Boumédiene Sid Lakhdar, enseignant retraité

2 Commentaires

  1. Comme vous le demontrez bien, le terme a une histoire tres longue est s’est applique’ a differentes circonstances differemment, ainsi l’ettendue des ses diverses comprehensions ou plutot interpretations est tres vaste… Pour cela, j’aurais ete’ ravi de vous voir le suivre le traiter et l’etaler sur un et un seul sentier Je me sentirais plus enrichi de la lecture. C’est ca comme l’industrie… parfois c’est mieux de ne fabriquer qu’un produit, mais bien le faire… le meilleur produit.
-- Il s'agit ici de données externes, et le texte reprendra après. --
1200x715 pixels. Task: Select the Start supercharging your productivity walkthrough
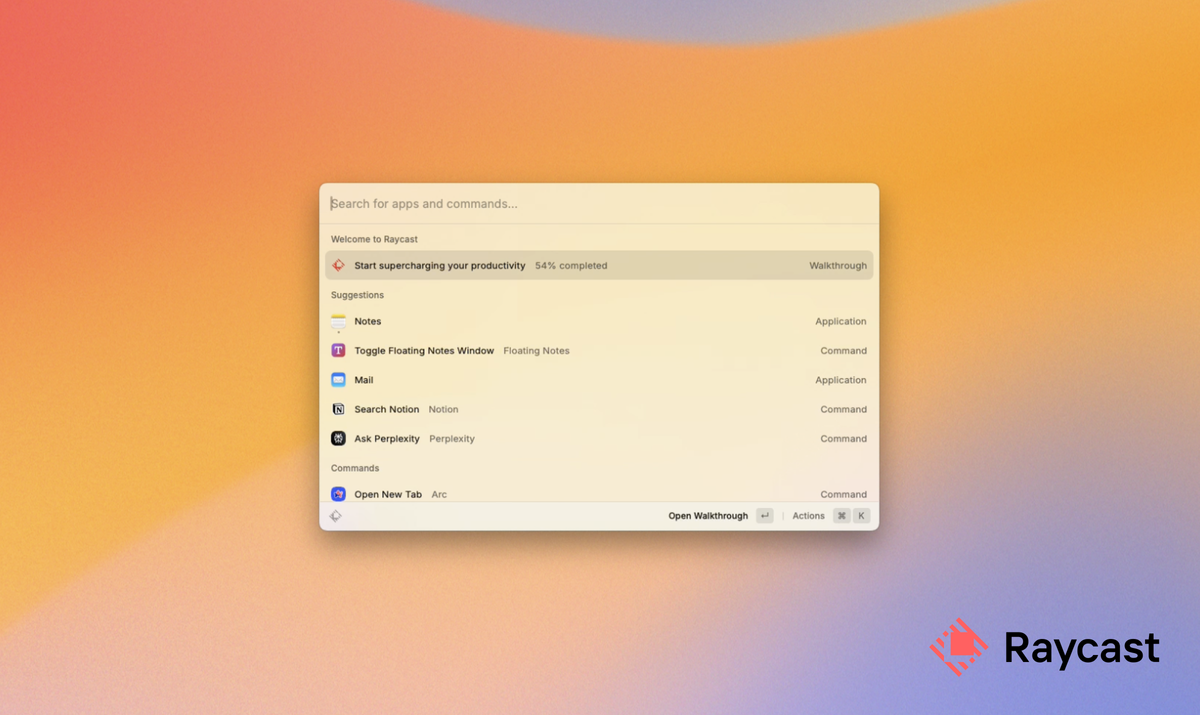[440, 265]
    Pour le cas de Trump que vous citez « le fake news », c’est plutot l’equivalent de ce qu’on appele en francais « l’effet d’annonce » – c.a.d une annonce bidon, c.a.d. sans substance, dont la valeur n’est que d’en techer, semer le doute, le temps d’une decision… le jour du vote. C’etait le cas pour son accusation de manigancer avec les Russes en 2015, puis maintenant avec tous ces proces qui n’ont de raison d’etre que l’empecher de mener sa campagne electorale, c.a.d. jusqu’en Novembre 2024. Apres quoi, tout sera jete’ a la poubelle en cassation, et ca ils/demokhrates le savent bien.
    Ce n’est pas que de la manipulation de l’opinion, ca c’est permis ou comme on dit ici, all bets/gloves off. Fair play!
    Mais la ou ca devient dangereux, c’est le detournement de l’appareil judiciaire pour ce faire.